§ EXCERPTED PASSAGE:
First becoming Prime Minister of Russia in 1999, Vladimir Putin has not yet relinquished power. The Russian political system allows him to alternate between President and Prime Minister whenever his term is up. Putin has always been difficult but his most recent Presidential term has seen Russian-EU relations plummet. He has gained the scorn of the western world for his foreign and domestic policies but is it all justified?
Putin’s most notorious domestic policies are his treatment of the LGBT community. In June 2013 a federal law was passed criminalising information of LGBT relationships to minors, leading to the rise of hate crimes against LGBT members being justified by the new laws. This legislation has earned him international criticism from human rights groups. Putin’s stance on LGBT is not unique to Russia and his foreign policy has made him far more infamous; especially his actions against Crimea and Ukraine in 2014. Annexing Crimea and stirring up trouble in eastern Ukraine has led David Cameron to compare Putin to Hitler. Some of his actions can be perceived as startlingly similar to Hitler’s in places like Czechoslovakia, and he deserves this criticism.

§ REQUIREMENTS: From the passage on Putin above, output the section that begins at the words containing "First becoming Prime" and stops after "it all justified?", copied word for word.

§ INFORMATION PROVIDED:
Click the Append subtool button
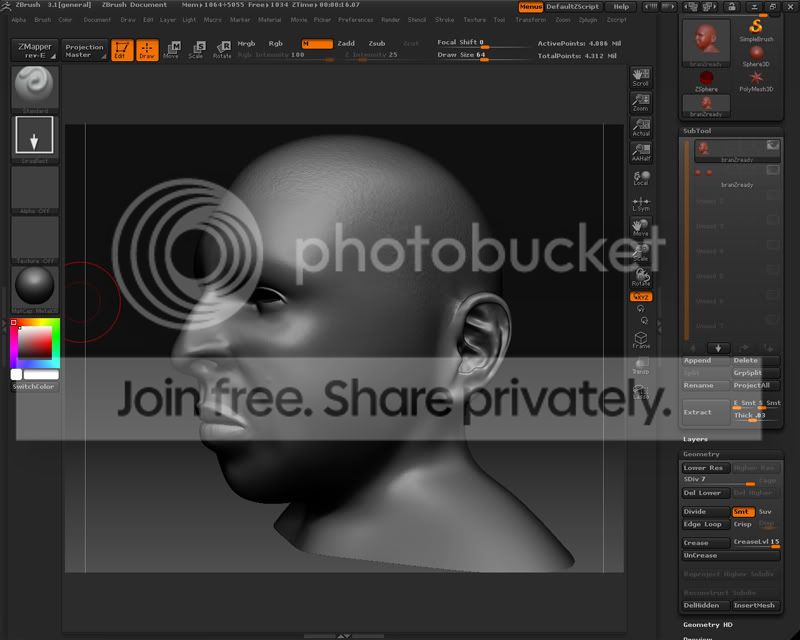697,360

§ TASK OUTPUT:
First becoming Prime Minister of Russia in 1999, Vladimir Putin has not yet relinquished power. The Russian political system allows him to alternate between President and Prime Minister whenever his term is up. Putin has always been difficult but his most recent Presidential term has seen Russian-EU relations plummet. He has gained the scorn of the western world for his foreign and domestic policies but is it all justified?